Personal information
- Full name: Elliott Gray Simons
- Born: August 13, 1939 (age 86) Norfolk, Virginia, U.S.

Sport
- Country: United States
- Sport: Wrestling
- Events: Freestyle and Folkstyle
- College team: Lock Haven
- Club: U.S. Army
- Team: USA

Medal record
Collegiate Wrestling
Representing the Lock Haven Bald Eagles
NCAA Championships
| Gold medal – first place | 1960 College Park | 115 lb |
| Gold medal – first place | 1961 Corvallis | 115 lb |
| Gold medal – first place | 1962 Stillwater | 115 lb |
NAIA Championships
| Gold medal – first place | 1959 DeKalb | 115 lb |
| Gold medal – first place | 1960 Lock Haven | 115 lb |
| Gold medal – first place | 1961 Golden | 115 lb |
| Gold medal – first place | 1962 Winona | 115 lb |

= Gray Simons =

American wrestler (born 1939)

Elliott Gray Simons (born August 13, 1939) is a former American wrestler. He competed in the 1960 Summer Olympics and the 1964 Summer Olympics in freestyle wrestling. Simons later served as head coach at Lock Haven, Indiana State, Tennessee, and Old Dominion.

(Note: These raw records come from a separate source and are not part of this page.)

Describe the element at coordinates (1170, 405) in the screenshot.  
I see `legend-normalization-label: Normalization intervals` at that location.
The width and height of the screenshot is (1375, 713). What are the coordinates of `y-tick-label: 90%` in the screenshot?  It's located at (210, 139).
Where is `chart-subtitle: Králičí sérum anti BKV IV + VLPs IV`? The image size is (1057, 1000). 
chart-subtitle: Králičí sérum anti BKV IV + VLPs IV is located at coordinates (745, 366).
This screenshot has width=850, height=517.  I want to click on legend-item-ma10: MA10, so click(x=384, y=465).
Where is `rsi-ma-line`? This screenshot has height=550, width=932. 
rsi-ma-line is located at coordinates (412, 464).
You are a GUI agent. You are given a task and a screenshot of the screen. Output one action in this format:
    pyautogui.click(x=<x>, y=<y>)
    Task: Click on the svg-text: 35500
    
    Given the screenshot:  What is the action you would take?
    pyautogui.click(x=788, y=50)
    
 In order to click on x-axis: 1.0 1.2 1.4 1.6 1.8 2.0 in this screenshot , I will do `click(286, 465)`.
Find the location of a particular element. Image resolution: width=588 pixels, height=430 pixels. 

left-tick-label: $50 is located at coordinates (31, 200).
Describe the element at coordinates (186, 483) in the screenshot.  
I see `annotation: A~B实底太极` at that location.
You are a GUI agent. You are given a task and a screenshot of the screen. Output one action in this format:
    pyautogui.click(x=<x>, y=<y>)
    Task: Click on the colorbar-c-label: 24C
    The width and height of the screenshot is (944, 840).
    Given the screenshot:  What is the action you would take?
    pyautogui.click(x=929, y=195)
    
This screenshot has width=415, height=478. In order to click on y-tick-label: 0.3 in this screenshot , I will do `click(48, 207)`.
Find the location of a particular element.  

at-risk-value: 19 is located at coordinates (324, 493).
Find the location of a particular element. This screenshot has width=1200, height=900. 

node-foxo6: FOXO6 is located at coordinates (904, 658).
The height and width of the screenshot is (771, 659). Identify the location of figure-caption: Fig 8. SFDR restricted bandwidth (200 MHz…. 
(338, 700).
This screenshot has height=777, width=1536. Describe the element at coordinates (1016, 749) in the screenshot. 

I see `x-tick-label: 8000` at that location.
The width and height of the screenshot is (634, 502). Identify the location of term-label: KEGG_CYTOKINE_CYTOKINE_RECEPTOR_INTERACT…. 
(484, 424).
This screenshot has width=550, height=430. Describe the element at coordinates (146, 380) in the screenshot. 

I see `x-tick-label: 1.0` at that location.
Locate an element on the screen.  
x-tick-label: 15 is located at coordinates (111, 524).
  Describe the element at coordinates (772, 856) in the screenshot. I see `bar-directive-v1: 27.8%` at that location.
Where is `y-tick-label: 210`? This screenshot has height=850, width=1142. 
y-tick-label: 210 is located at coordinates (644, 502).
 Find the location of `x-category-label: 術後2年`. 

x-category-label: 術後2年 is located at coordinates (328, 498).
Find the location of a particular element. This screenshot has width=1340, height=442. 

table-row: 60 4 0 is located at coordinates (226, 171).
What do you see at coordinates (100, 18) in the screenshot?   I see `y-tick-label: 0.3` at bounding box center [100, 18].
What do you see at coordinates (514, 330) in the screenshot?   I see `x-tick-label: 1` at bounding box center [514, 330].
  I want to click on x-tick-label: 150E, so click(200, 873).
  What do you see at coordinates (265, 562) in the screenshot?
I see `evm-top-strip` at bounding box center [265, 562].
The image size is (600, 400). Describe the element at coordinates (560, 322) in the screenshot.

As a collegiate wrestler, Simons was a four-time NAIA national champion and three-time NCAA national champion. Simons was named Most Outstanding Wrestler of the NCAA tournament twice and the NAIA touranament four times, earning this honor in six of seven national meets he competed in. His feat of winning seven collegiate wrestling national championships remains unmatched.

In 1978, he was inducted into the National Wrestling Hall of Fame as a Distinguished Member.